The lesson for General AI product builders is clear: Long-term benefits will not only come from access to a powerful model-this will come from the manufacture of proprietary data loops that improve their product over time.
Today, any person with adequate resources can fix an open-source large language model (LLM) or pay to reach API. What is very difficult-and far more valuable-high-component, gathering real-world user interaction data that compounds over time.
If you are building a general AI product, you need to ask important questions:
- What unique data will we capture as interaction with users?
- How can we design feedback loops that continuously refine the product?
- What is the domain-specific data that we can collect (moral and safe) that the contestants will not have?
For example, take Duolingo. With GPT-4, they have gone beyond Original personalizationFeatures like “Explain my answer” and AI roll-play create rich user interactions-only capturing the answers, but how the learners think and understand. Duoolingo combines this data with its own AI to refine the experience, a profitable competitors cannot easily match.
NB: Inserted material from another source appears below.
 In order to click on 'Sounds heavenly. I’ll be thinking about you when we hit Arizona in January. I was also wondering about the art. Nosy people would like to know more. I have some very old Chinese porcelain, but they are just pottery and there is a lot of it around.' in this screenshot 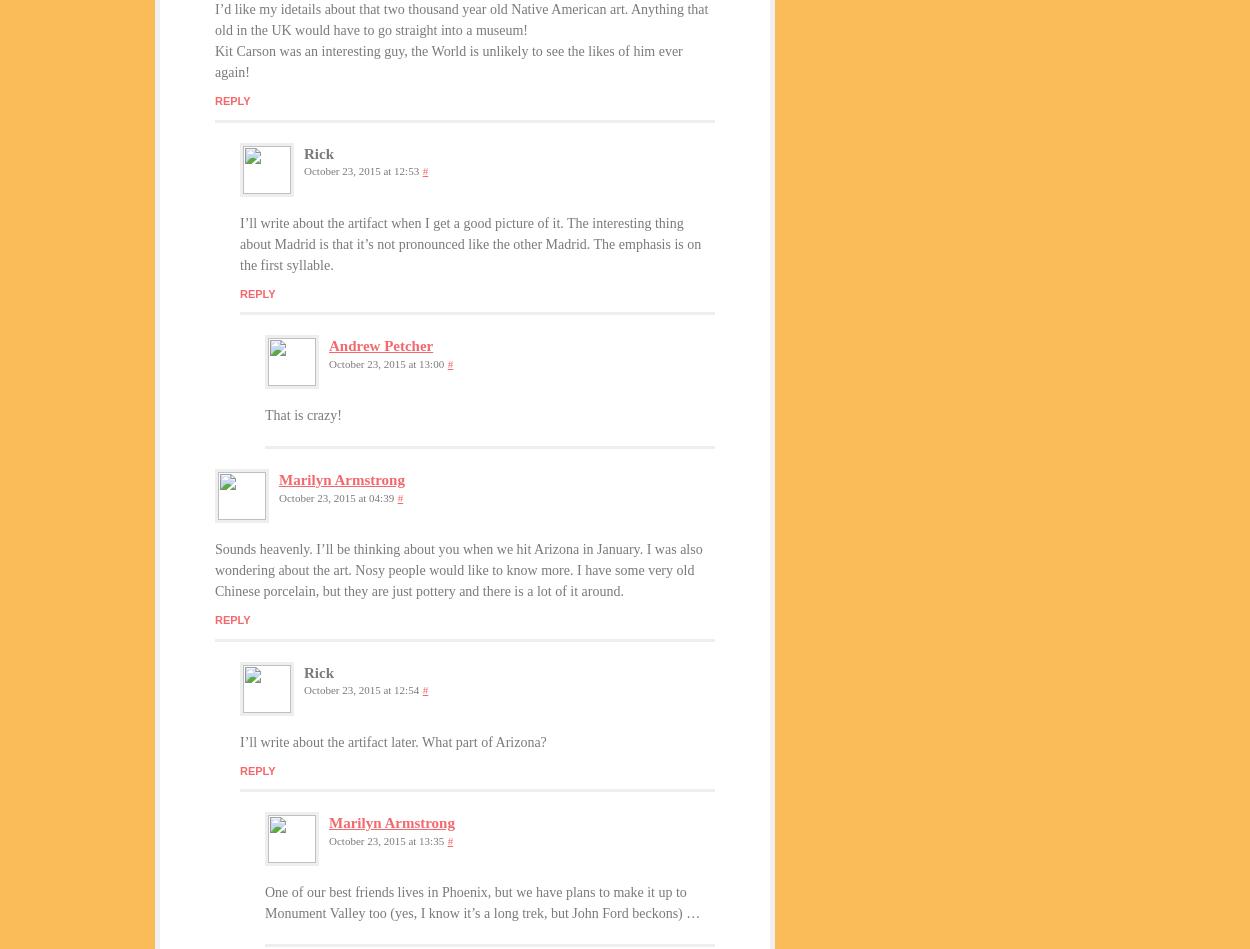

In the General AI era, data should be your compounding benefits. Companies that designing their products to catch and learn from ownership data will survive and lead.
Conclusion: This is a marathon, not sprint
The Dot-Com-com era showed us that the promotion fades rapidly, but tolerates basic things. General Ae Boom is no different. Companies that thrive will not be the pursuit of headlines – they will solve real problems, score with discipline and make real consumption.
The future of AI will be related to the builders who understand that it is a marathon – and patience to run it.
Caliang Fu is an AI product manager in Uber.